- [WORK ITEM]: Write the entries out again exactly; any picture among them gets left out.

- [RECORDS FOR PROCESSING]:
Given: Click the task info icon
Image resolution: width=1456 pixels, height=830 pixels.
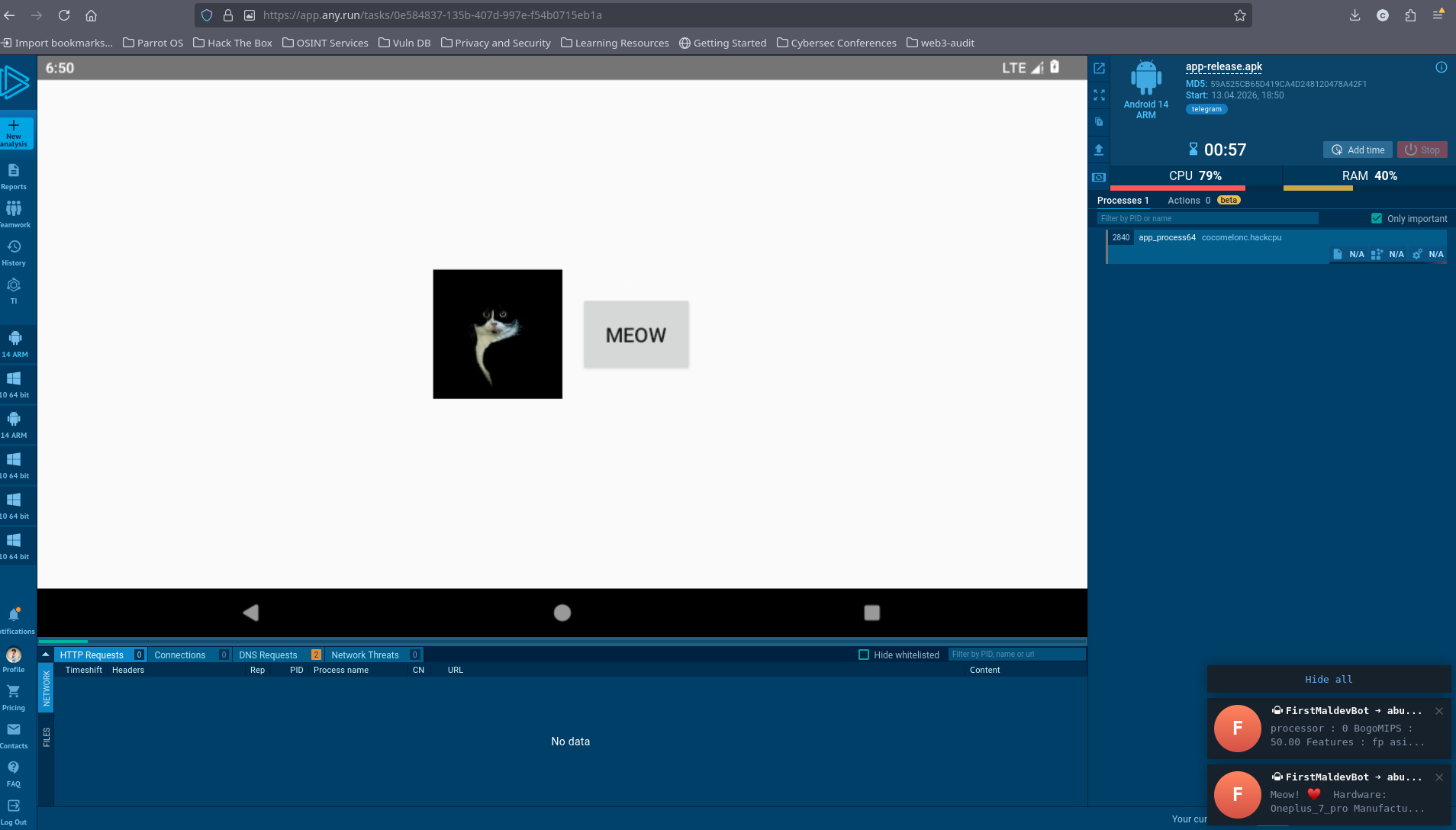Looking at the screenshot, I should (1441, 67).
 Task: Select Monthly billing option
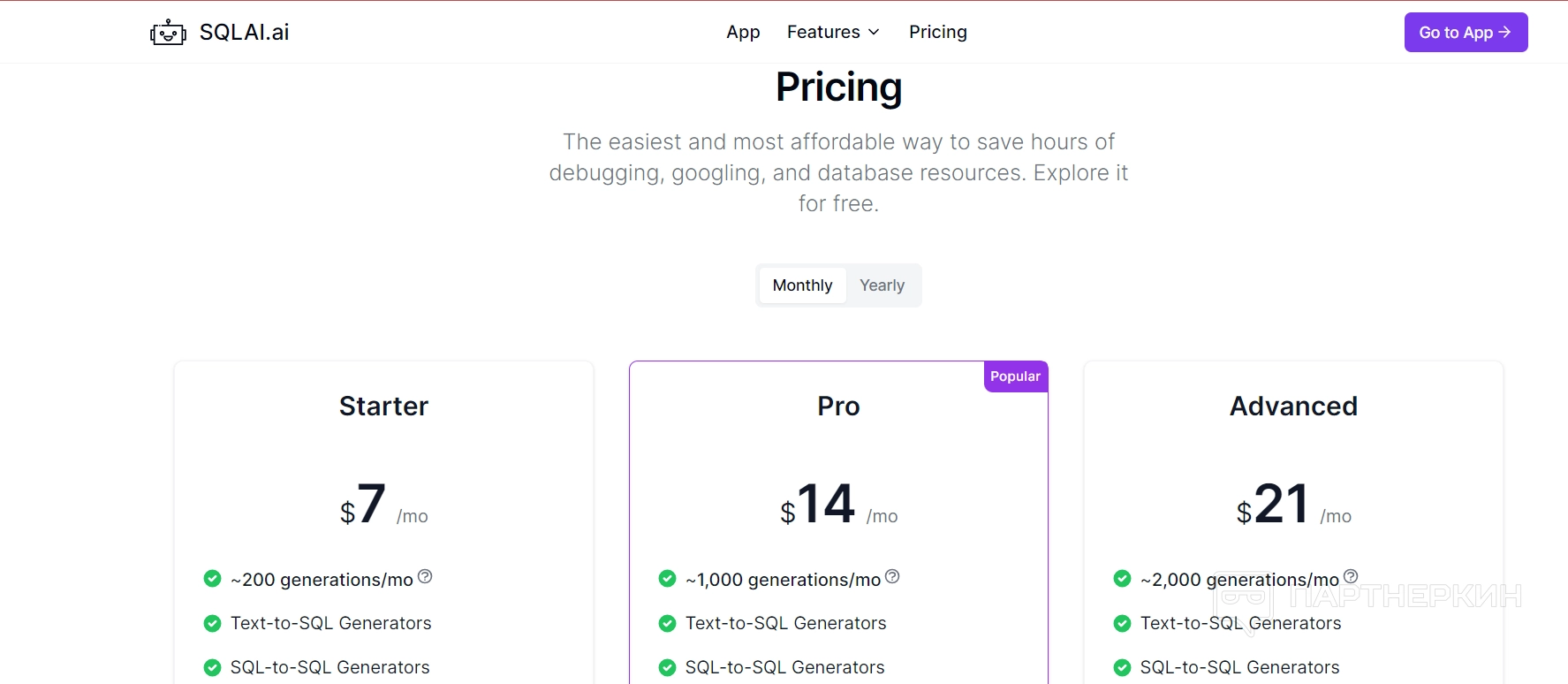click(x=802, y=285)
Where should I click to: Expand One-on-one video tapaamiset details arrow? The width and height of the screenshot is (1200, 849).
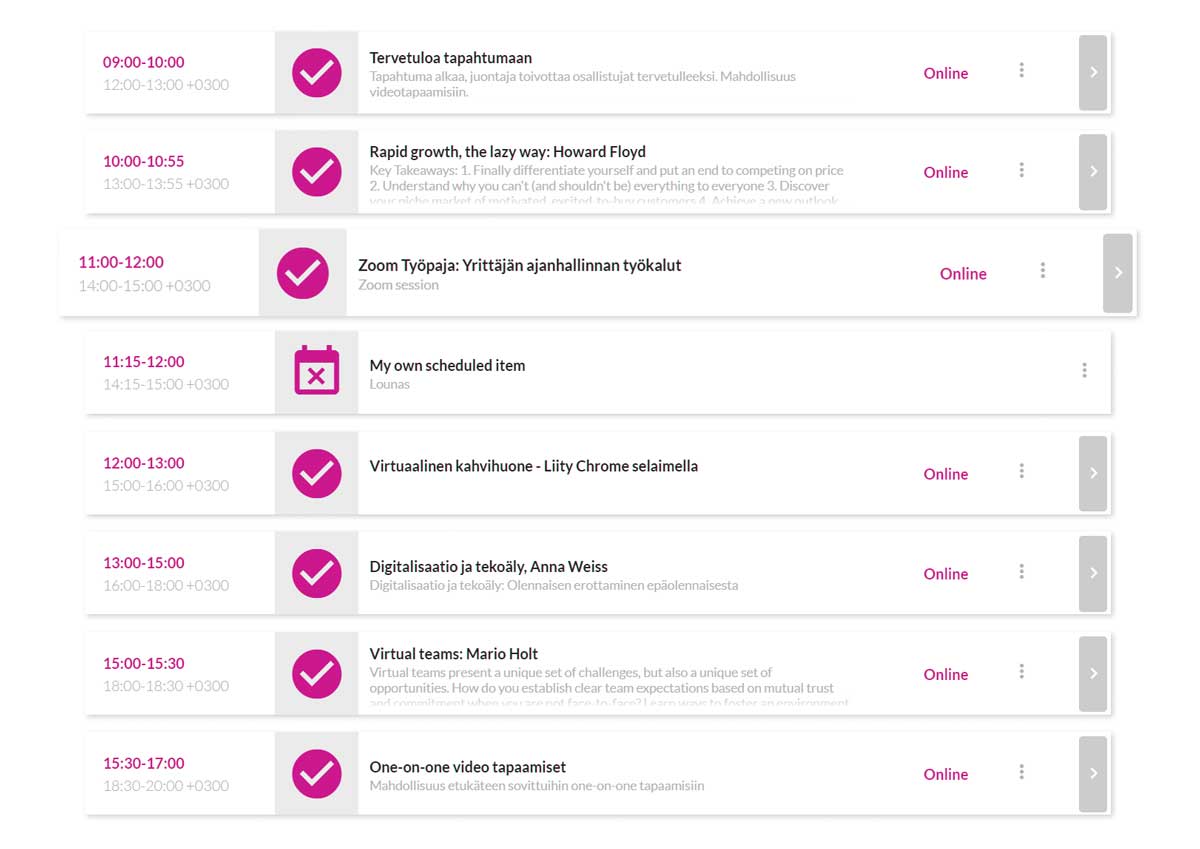pyautogui.click(x=1093, y=773)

- [WRITTEN ANSWER]:
Given: Click the task info icon
Image resolution: width=1456 pixels, height=830 pixels.
Looking at the screenshot, I should (1441, 67).
 Task: Select Monthly billing option
click(x=802, y=285)
Where should I click to: Expand One-on-one video tapaamiset details arrow? The width and height of the screenshot is (1200, 849).
pyautogui.click(x=1093, y=773)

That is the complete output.